Atlas Obscura is to places what Ripley's Believe It or Not is to people. It finds points on the map, usually well off the beaten path, whose very existence can amaze us. There's a lake in Mali where fishing is allowed only one day a year, when at a signal men rush in with baskets to scoop up as many fish as they can. A river in Colombia becomes a liquid rainbow for a few weeks every year because of a rare species of river weed. Residents of a village in Poland all decorate their houses with painted flowers.

And so it goes, country by country around the world. A few countries, such as Botswana and Luxembourg, are omitted, but most nations have at least one oddity worth a mention, and most have a number of them.

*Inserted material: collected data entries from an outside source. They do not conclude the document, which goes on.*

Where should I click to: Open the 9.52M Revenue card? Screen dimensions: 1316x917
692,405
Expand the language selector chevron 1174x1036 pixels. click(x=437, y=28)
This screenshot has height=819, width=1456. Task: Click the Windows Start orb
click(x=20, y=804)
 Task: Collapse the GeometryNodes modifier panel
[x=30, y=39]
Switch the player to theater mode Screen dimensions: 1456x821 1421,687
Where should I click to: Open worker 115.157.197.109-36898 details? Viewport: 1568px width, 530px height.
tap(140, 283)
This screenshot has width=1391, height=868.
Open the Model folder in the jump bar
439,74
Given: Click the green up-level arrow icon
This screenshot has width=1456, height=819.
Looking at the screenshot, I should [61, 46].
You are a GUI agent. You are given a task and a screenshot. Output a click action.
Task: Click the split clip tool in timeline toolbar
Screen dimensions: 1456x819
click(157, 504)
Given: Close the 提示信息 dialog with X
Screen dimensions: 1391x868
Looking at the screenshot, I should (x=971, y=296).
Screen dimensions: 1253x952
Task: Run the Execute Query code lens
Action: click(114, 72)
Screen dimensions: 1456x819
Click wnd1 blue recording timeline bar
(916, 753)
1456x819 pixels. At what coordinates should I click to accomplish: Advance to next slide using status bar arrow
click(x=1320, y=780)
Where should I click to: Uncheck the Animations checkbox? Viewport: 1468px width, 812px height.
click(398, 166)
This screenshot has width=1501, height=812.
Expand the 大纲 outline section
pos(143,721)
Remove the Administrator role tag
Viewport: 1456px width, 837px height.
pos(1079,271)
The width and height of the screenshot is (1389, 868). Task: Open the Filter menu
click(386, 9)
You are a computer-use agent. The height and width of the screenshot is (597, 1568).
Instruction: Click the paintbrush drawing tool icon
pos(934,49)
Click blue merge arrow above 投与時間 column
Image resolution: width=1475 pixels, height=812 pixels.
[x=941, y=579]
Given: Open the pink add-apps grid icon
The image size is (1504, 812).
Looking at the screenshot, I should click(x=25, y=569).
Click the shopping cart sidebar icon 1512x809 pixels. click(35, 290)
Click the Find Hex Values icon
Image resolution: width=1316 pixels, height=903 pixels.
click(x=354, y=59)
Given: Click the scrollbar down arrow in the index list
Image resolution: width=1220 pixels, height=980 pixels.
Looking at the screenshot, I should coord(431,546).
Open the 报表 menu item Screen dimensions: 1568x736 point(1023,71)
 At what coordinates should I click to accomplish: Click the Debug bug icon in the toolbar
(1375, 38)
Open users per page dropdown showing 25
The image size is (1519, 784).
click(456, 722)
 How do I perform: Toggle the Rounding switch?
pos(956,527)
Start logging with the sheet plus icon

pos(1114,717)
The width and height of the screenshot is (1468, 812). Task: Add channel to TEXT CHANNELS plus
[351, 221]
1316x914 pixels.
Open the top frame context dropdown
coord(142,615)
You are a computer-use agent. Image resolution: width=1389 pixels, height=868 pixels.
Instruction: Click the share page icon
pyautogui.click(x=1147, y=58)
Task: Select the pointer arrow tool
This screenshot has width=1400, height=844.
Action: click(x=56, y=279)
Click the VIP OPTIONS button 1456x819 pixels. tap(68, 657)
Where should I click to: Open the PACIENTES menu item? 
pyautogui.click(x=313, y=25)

The book compiled by Joshua Foer, Dylan Thuras and Ella Morton is not necessarily a travel guide, for there are several places mentioned you couldn't visit even if you wanted to, whether because they are on private property or because they are in locations where tourism is not allowed, such as Monkey Island in Puerto Rico, where the monkeys carry a herpes virus that can be fatal to humans.

Most of the places mentioned can be visited, and I have seen a few of them myself, including Antelope Canyon in Arizona and Giant's Causeway in Northern Ireland, two of the most amazing natural wonders I have ever seen, and such man-made oddities as the Bata Shoe Museum in Toronto, the Weeki Wachee mermaid show in Florida and Lily Dale, a small town in New York that has long been a hangout for spiritualists.

People everywhere seem to have a fascination with the human body, and the book shows many unusual cemeteries, as well as museums dedicated to torture, mummies, human body parts, undertaking, murders and, tame by comparison, medicine. Quite a number of other attractions are the work of artists, gardeners or people with delusions of grander.

There's an artist in Mexico who built a five-story house for himself in the shape of a nude woman. His bedroom was in one of her breasts. Believe it or not.